At the beginning of Cruz’s trial, the court learned that a security officer had told several jurors not to wear their badges outside the courthouse because a female juror had been attacked. This information then filtered through the entire jury. Defense counsel stated the he was concerned the jury would draw conclusions about Cruz given that he was charged with drug and firearm offenses. The district court disagreed, but believed a curative instruction might be appropriate. The district court then instructed the jury that it was unaware of any problems or attacks, and asked whether any of the jurors were concerned. None of the jurors expressed any concern, except one juror did state that he did not wish his name to be part of the public record. The district court agreed to seal the names and refer to jurors by number. Defense counsel argued that this would not cure the harm, and he requested a mistrial. The district court denied the motion, finding that sealing the names alleviated any concerns.

During the trial, the government called Hallandale Beach Police Department special operations officer Thomas Honan. Honan testified that the department had received some complaints about drugs, and, while patrolling the area in question, he observed people loitering in the parking lot outside an apartment building. He then obtained an unmarked car and returned to the location where he observed Cruz and two other individuals, Earl Jackson and Mitchell Beachum, engage in what appeared to be three separate drug transactions.
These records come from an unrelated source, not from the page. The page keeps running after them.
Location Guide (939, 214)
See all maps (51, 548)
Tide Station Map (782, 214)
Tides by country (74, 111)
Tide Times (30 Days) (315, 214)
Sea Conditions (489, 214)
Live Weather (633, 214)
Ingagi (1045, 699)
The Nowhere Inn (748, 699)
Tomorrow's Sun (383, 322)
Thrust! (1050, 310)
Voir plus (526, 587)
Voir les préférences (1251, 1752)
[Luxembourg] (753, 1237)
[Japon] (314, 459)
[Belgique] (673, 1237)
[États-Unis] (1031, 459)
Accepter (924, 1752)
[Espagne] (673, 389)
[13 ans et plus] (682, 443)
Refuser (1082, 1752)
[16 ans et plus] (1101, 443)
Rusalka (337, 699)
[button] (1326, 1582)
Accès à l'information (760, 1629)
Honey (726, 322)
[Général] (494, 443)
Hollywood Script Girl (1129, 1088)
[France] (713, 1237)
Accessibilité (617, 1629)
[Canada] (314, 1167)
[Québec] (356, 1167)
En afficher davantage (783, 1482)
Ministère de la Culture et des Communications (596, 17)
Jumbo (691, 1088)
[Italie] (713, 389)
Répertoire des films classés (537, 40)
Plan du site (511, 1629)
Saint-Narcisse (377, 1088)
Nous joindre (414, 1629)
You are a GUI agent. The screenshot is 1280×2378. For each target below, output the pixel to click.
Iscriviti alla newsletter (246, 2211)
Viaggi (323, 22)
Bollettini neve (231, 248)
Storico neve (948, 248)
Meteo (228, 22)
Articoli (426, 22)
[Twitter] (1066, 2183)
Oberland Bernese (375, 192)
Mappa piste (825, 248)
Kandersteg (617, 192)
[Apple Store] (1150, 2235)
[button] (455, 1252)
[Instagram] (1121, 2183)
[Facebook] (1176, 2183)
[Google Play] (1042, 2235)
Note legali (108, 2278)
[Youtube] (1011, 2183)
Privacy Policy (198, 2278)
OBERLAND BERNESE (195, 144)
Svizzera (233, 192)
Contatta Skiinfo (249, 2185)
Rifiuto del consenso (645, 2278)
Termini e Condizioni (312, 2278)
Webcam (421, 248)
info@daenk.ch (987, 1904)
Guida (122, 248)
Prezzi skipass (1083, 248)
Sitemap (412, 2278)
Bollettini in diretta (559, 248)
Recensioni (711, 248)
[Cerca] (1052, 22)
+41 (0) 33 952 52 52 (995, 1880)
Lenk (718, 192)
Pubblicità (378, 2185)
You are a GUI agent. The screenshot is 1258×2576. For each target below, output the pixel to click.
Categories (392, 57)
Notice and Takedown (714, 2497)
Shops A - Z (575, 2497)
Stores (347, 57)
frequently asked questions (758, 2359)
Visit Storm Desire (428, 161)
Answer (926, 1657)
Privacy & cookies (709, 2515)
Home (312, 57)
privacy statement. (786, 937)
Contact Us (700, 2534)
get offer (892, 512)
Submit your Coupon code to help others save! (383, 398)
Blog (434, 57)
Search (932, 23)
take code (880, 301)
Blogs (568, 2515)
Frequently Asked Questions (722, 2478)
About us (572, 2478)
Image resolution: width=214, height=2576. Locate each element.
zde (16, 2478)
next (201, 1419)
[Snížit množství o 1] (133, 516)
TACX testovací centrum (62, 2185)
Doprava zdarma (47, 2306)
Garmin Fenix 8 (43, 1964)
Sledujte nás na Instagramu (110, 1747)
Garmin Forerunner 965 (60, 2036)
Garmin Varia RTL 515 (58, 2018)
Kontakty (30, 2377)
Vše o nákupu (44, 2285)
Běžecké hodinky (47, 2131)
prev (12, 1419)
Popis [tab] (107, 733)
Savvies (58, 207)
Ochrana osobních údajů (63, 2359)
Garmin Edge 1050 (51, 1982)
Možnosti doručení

In each transaction, the purchaser would hand money to Cruz, who would place the cash in his front right pocket, and then receive drugs from Jackson. After the third deal, Honan and backup offi *809 cers converged on the parking lot and the men were arrested. Cruz was arrested by Officer Marsha Roaden, who conducted a pat-down and found a firearm.

At the police station, an officer searched Cruz and found money in his right front pocket. Cruz was then taken to another area of the station and strip searched. While this search was occurring, Honan heard a struggle and entered the room where Cruz was being searched. Honan heard Cruz say that he had swallowed the “rock,” which Honan knew to be the street name of crack. According to Honan, drug dealers sometimes store crack in their mouth and swallow it if police try to search them. He also testified, however, that he did not see Cruz put drugs in his mouth or take drugs out of his mouth at any time during the surveillance. Police did find drugs on Jackson and Beachum, including 1.9 grams of crack on Jackson.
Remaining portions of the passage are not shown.